Our method may get slightly worse results in terms of classification accuracy than other traditional classification methods on imbalanced datasets, because unbalanced class distribution may affect the rule-generation part of our algorithm.
The time complexity of the APRIORI algorithm is potentially exponential but, on the other hand, we gain in more exhaustively exploring the entire search space and in part, this issue can be solved by trying to use more efficient data representation and parallelization of the algorithm, which is what we plan to do in future work.
8. Conclusions and Future Work
Our experiments on accuracy and number of rules show that our method is compact, accurate and comparable with 8 other well-known classification methods. Although it did not achieve the best average classification accuracy, it produced significantly smaller rules on bigger datasets compared to other classification algorithms. Our proposed classifier achieved reasonably high average coverage with 91.3%.
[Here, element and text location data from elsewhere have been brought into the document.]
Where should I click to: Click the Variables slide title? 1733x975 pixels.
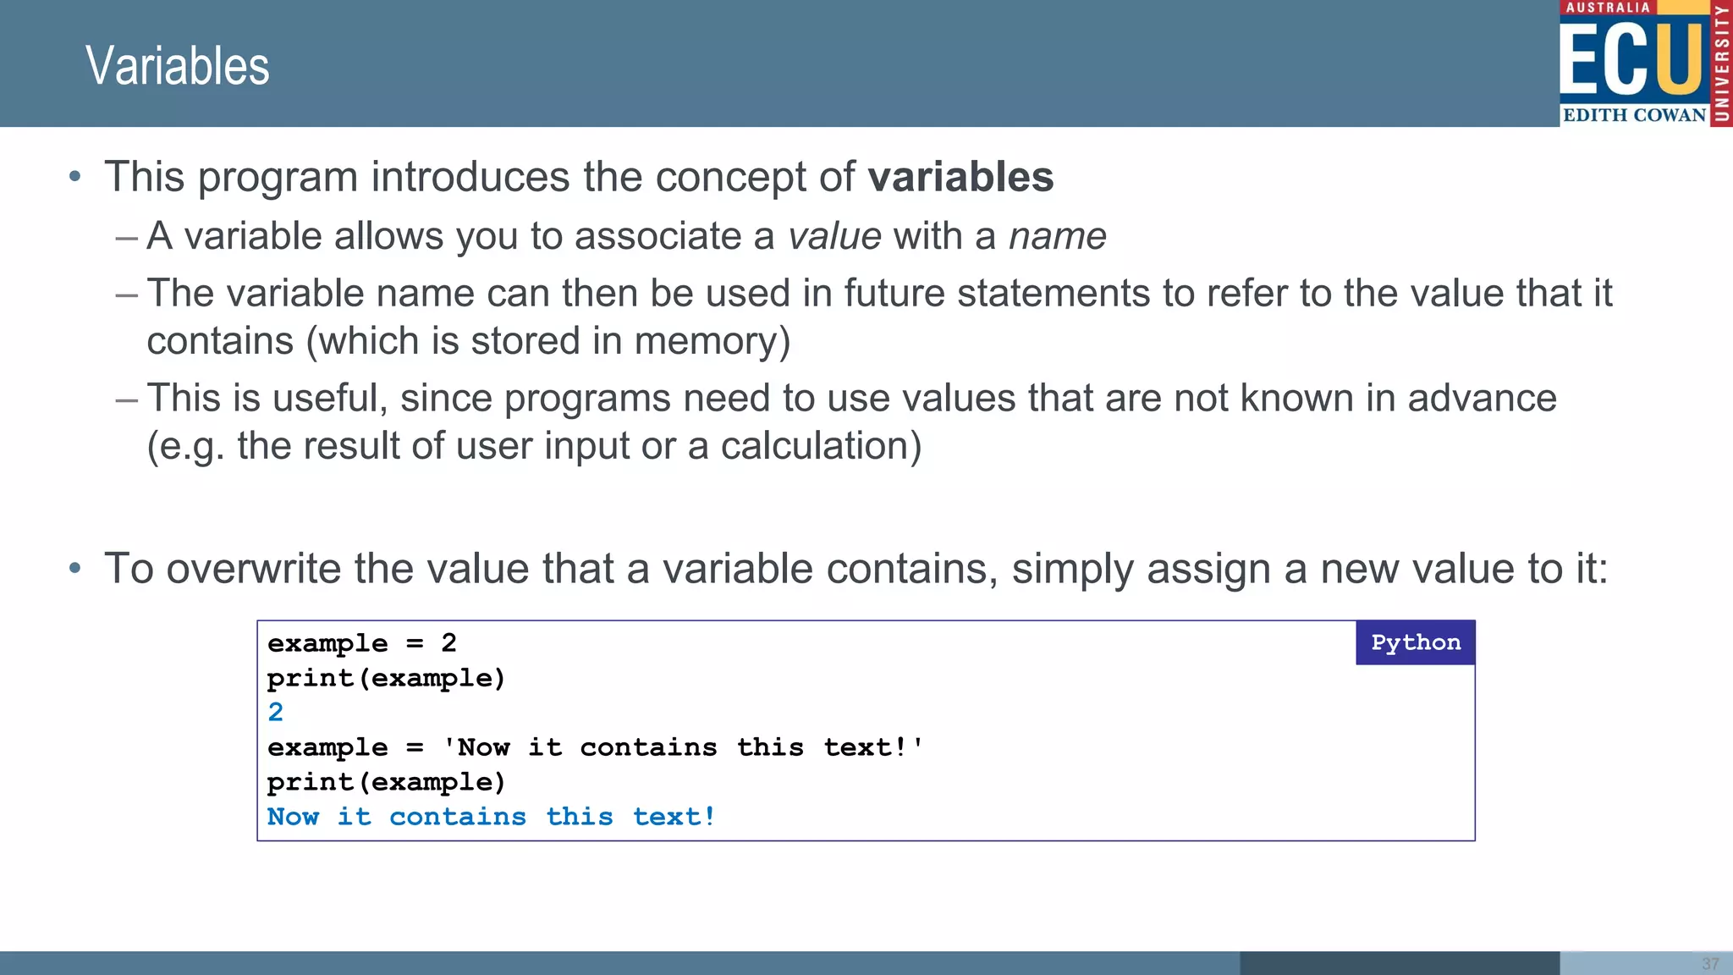coord(178,66)
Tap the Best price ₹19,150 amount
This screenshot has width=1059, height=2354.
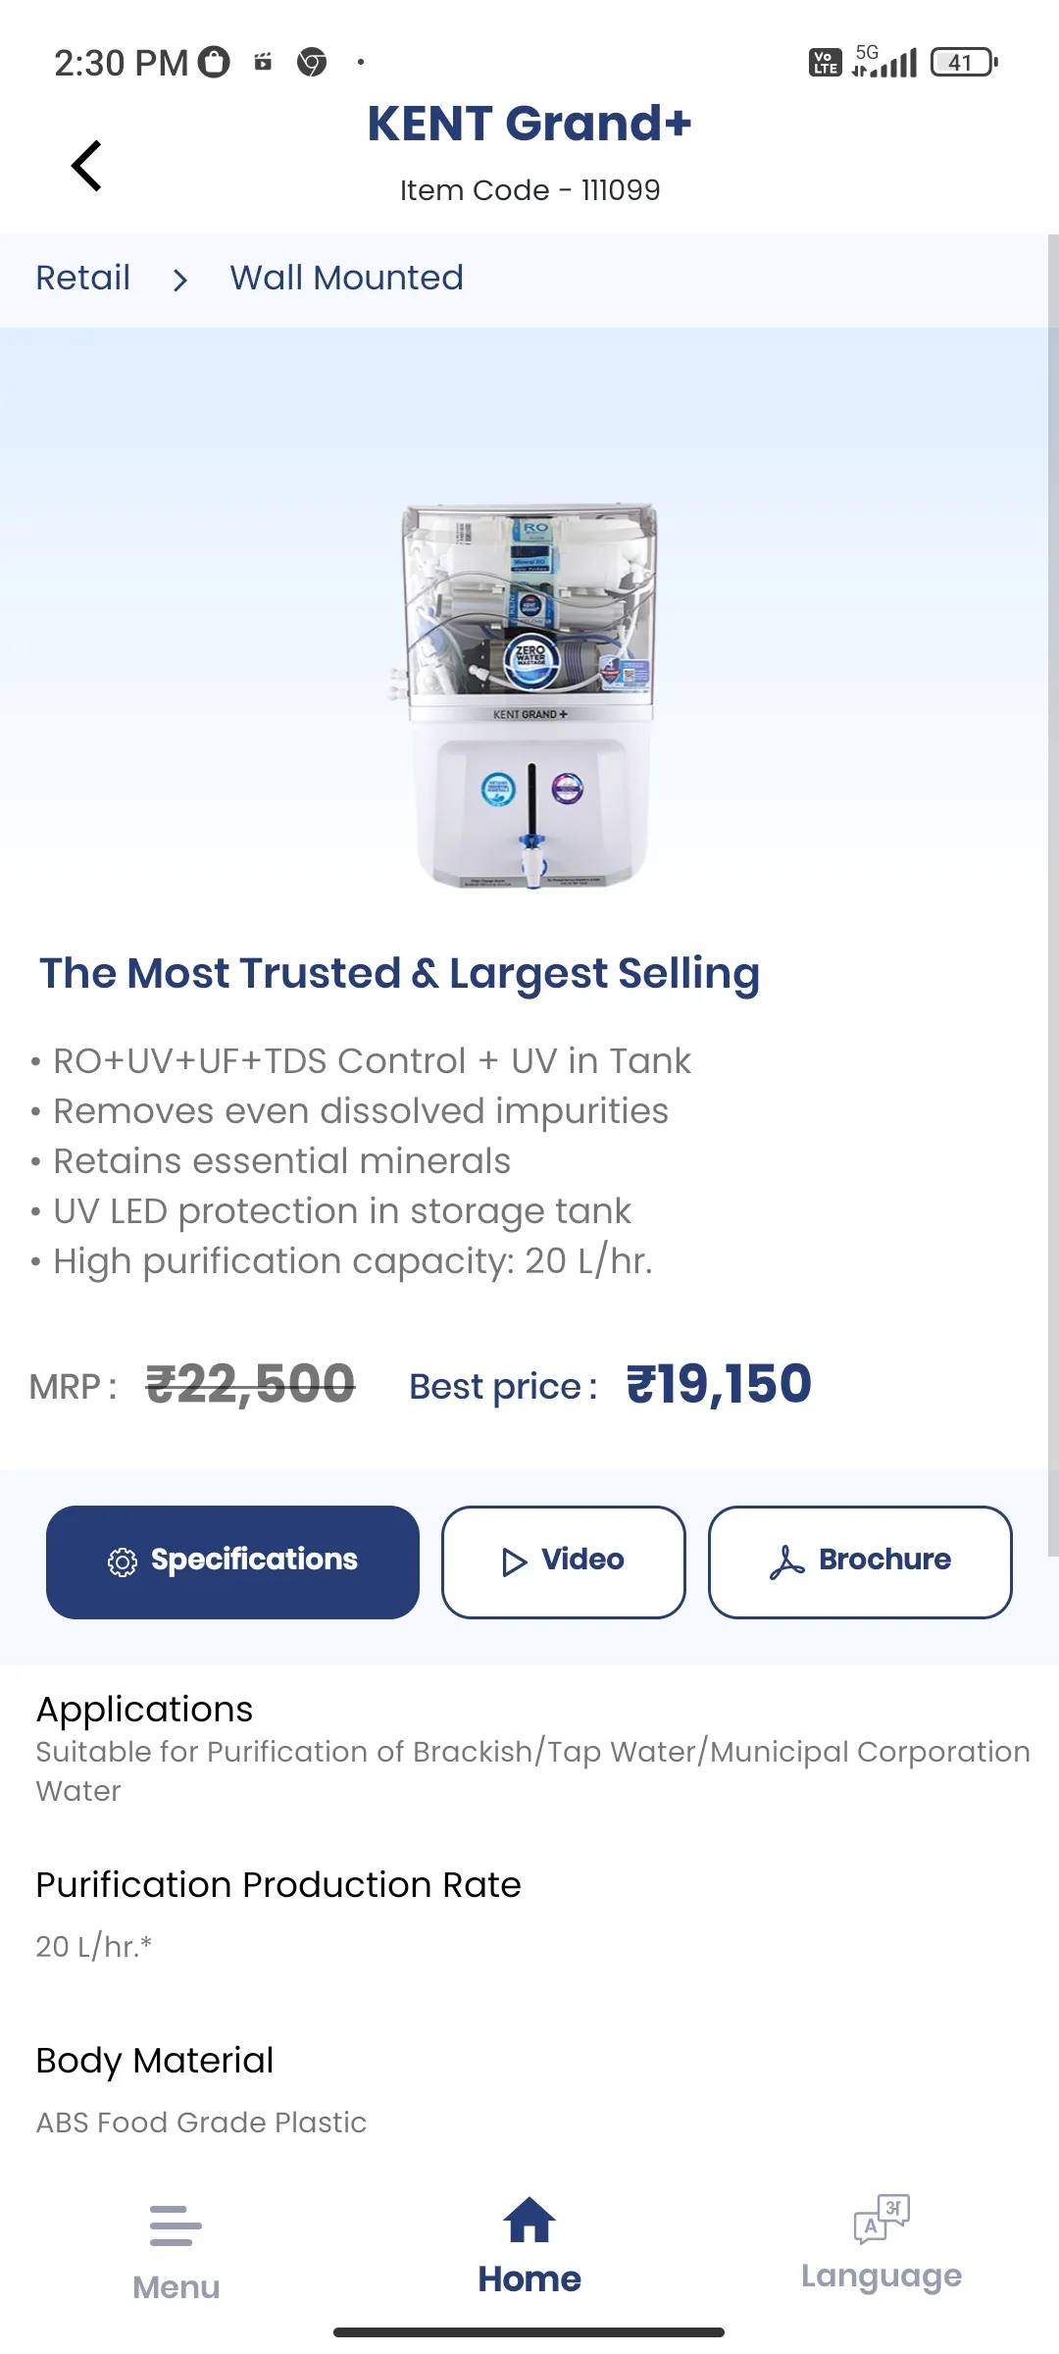pyautogui.click(x=719, y=1385)
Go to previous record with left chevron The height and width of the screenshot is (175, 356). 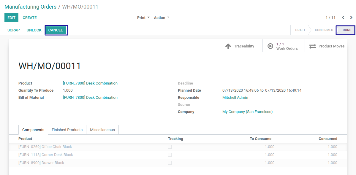click(x=343, y=18)

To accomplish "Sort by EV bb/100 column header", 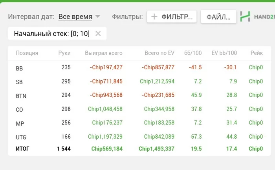I will (x=224, y=53).
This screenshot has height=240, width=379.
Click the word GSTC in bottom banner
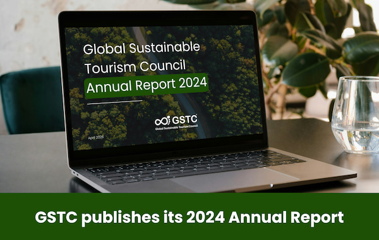click(56, 217)
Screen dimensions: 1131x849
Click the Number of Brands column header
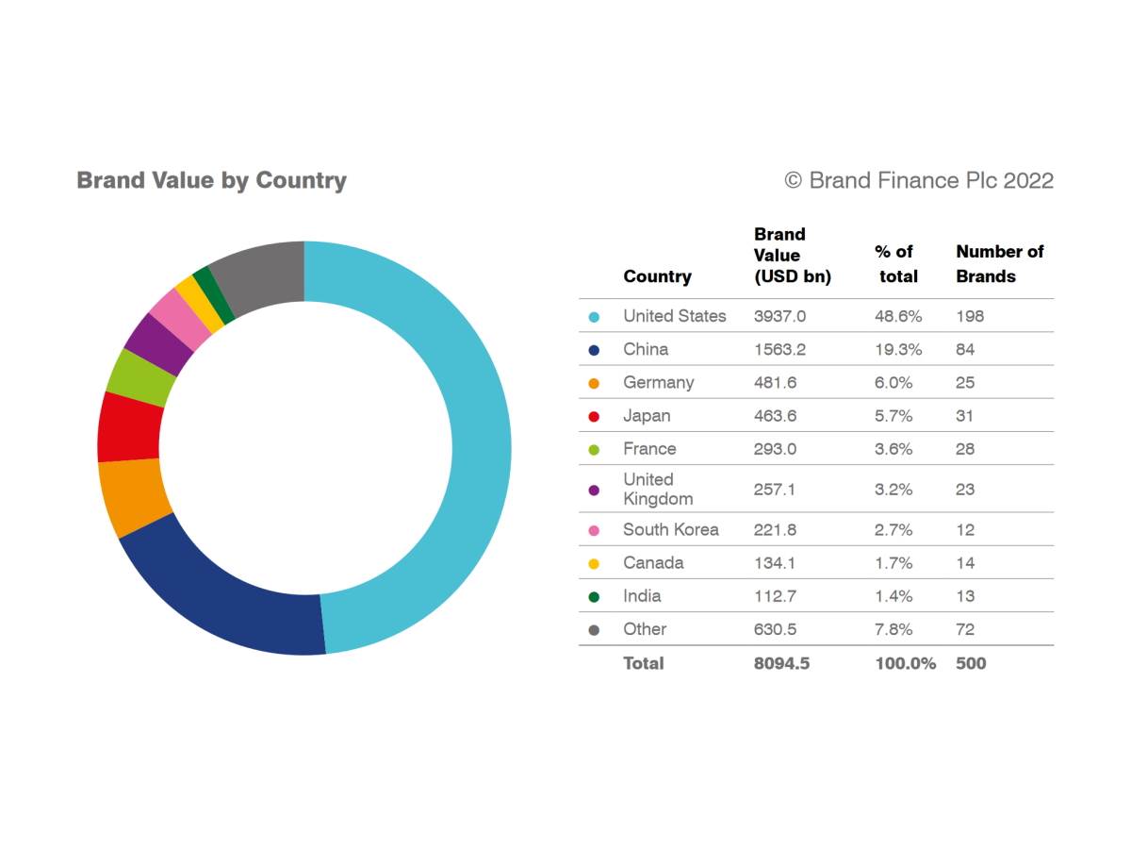click(x=999, y=264)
Statistical significance testing shows that our method was statistically better than or equal to other classification methods on some datasets, while it obtained worse results than those methods on some other datasets. The most important achievement in this research was that J&B got significantly better results in terms of an average number of classification rules than all other classification methods, while it had comparable results to those methods on accuracy.
This research was the first and main step for our future goal, where we plan to cluster class association rules by their similarity and thus further reduce their number and increase the accuracy and understandability of the classifier.